As sucessivas políticas energéticas de Bolsonaro colocam sobre o Brasil o risco de ser excluído dos mais importantes fluxos de comércio mundial e de manter o País apartado da nova geopolítica que vai advir da transição energética que já vem sendo liderada pela China, a Europa e os EUA.

No dia 14 de julho, Ursula von der Leyen, presidente da Comissão Europeia, o órgão executivo da EU, anunciou uma série de medidas para submeter aos padrões ambientais da Europa todas as importações da UE –incluindo o grande negócio agrícola brasileiro, setor duro do apoio a Bolsonaro .
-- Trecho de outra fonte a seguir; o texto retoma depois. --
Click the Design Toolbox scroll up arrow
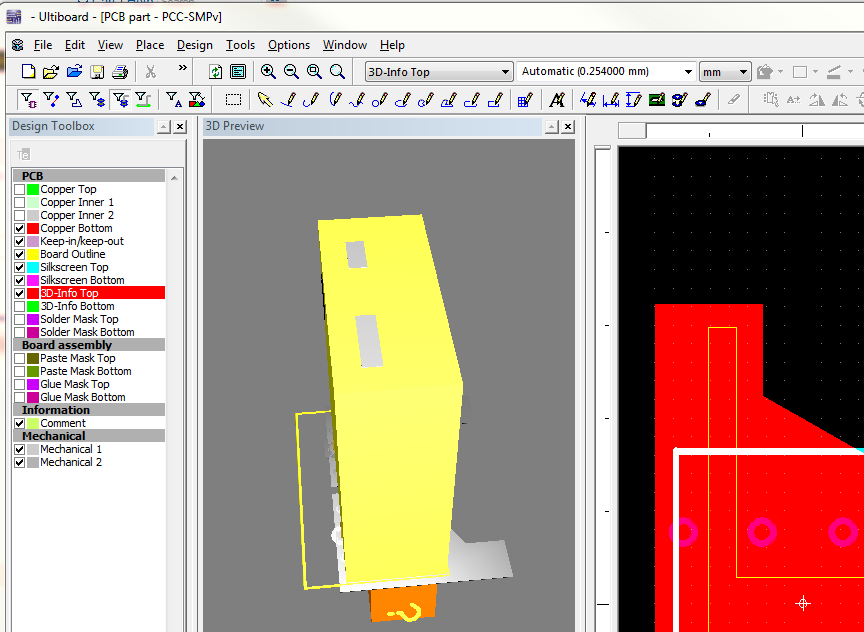864x632 pixels. tap(176, 177)
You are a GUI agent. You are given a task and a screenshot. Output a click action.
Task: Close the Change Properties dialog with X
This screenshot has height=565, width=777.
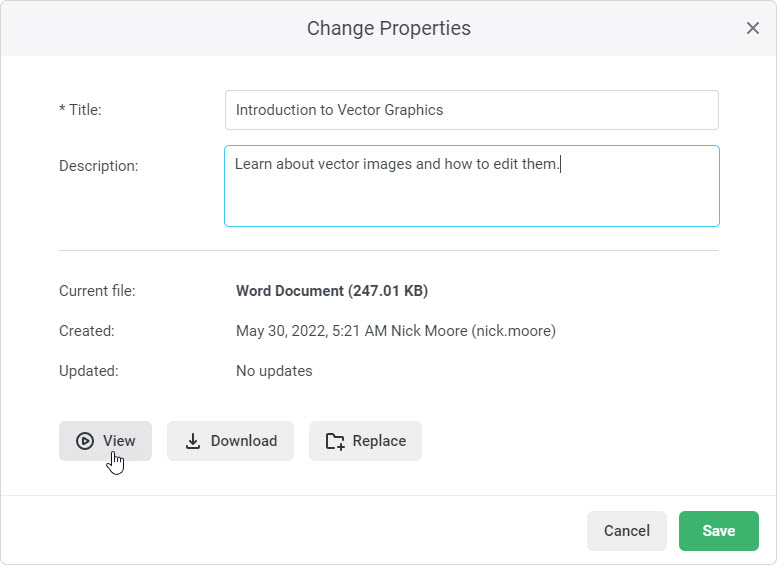coord(753,28)
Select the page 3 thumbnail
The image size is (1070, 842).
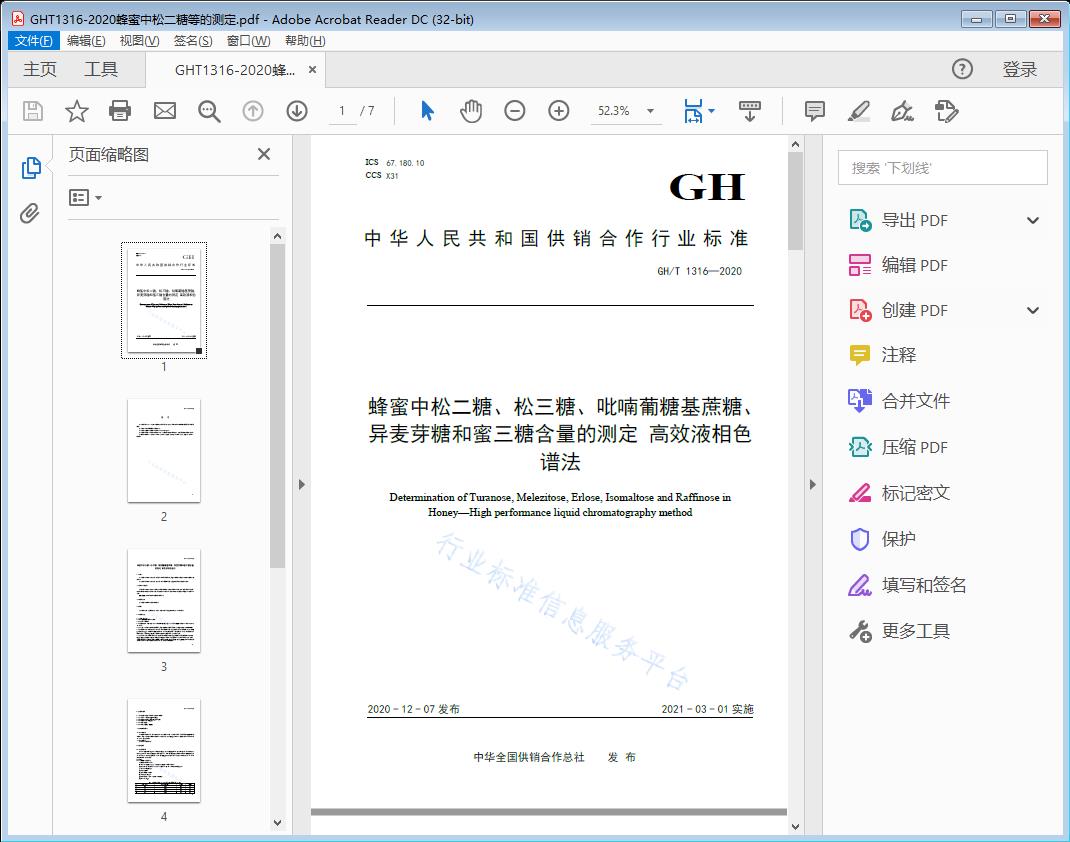point(163,601)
Quem não cumprir com as regras, que com variadas formas serão mais cedo ou mais tarde também adotadas pelos EUA e a China, não mais conseguirá vender aos centros dinâmicos do capitalismo global. Segundo o jornal Valor Econômico, a taxa do carbono vai entrar em operação em 2023, de forma escalonada, até 2030.
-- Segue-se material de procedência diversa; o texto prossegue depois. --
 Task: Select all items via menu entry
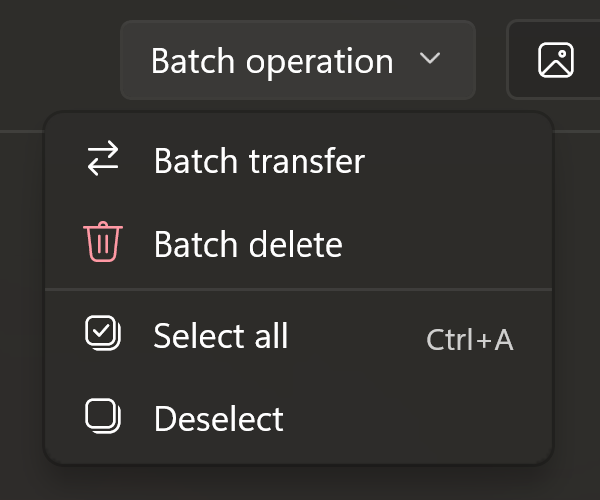298,336
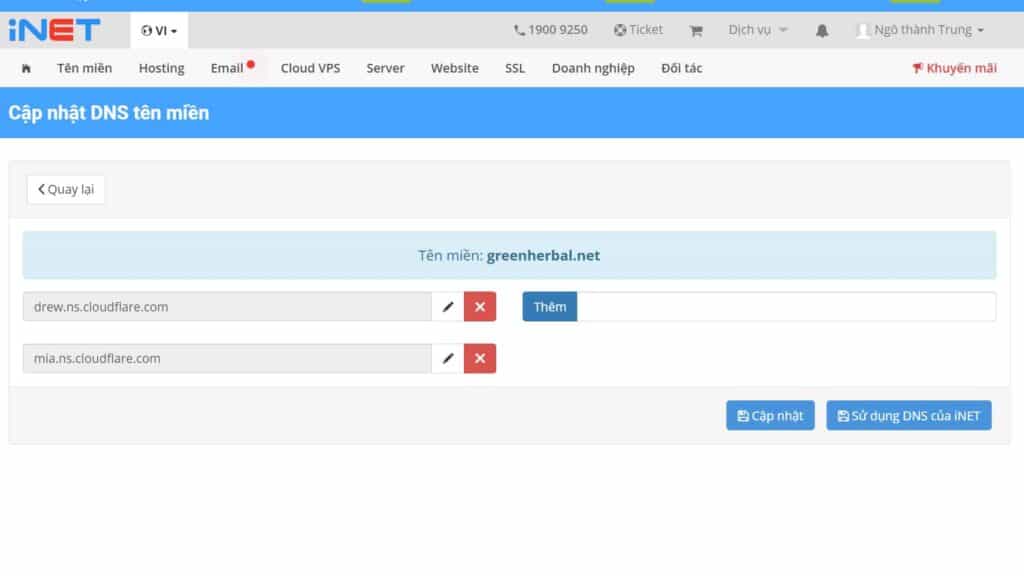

A UE espera arrecadar € 10 bilhões por ano com a taxação – o que de fato é uma quantia importante – , mas, no fim das contas, o grande valor é estratégico e não “meramente” financeiro

Visão mesquinha de País: a privatização da Eletrobrás

Como se sabe, no Brasil da era Bolsonaro predominam em todos os campos visões mesquinhas de País – e assim também é demonstrado nas estratégias e ações pelo aumento da proporção de carbono no PIB nacional.

Por exemplo, na extensão do indefensável subsídio à indústria carbonífera em Santa Catarina e Rio Grande do Sul, estados em que a degradação ambiental e social provocada pela extração e industrialização do carvão mineral atingiu os níveis mais elevados no Brasil. Além disso, há, também, a distribuição – tremendamente oligopolizada – dos sistemas de distribuição de gás natural por quase todo o território nacional.

Ações desse tipo foram incluídas pelos relatores na Câmara e no Senado, ambos parlamentares do DEM, na Medida Provisória (MP) da indefensável privatização da Eletrobrás. Tudo com o apoio da bancada governista.

Apesar ser historicamente responsável por uma sucessão de megaprojetos de extremo impacto ambiental e social, a Eletrobrás também foi central na construção de infraestrutura que garante segurança elétrica à Nação, a começar pelo Sistema Integrado Nacional (SIN).  Toda essa infraestrutura é baseada na hidroeletricidade, que emite uma quantidade muito menor de gases causadores do aquecimento do planeta, em comparação com sistemas baseados em combustíveis fósseis.

O SIN permite que o Operador Nacional do Sistema (ONS) otimize uma qualidade de que pouquíssimos países dispõem: dois regimes hidrológicos complementares. Quando falta água nas barragens das hidrelétricas no sul do País, aumenta-se o despacho das usinas localizada na região norte – e vice-versa.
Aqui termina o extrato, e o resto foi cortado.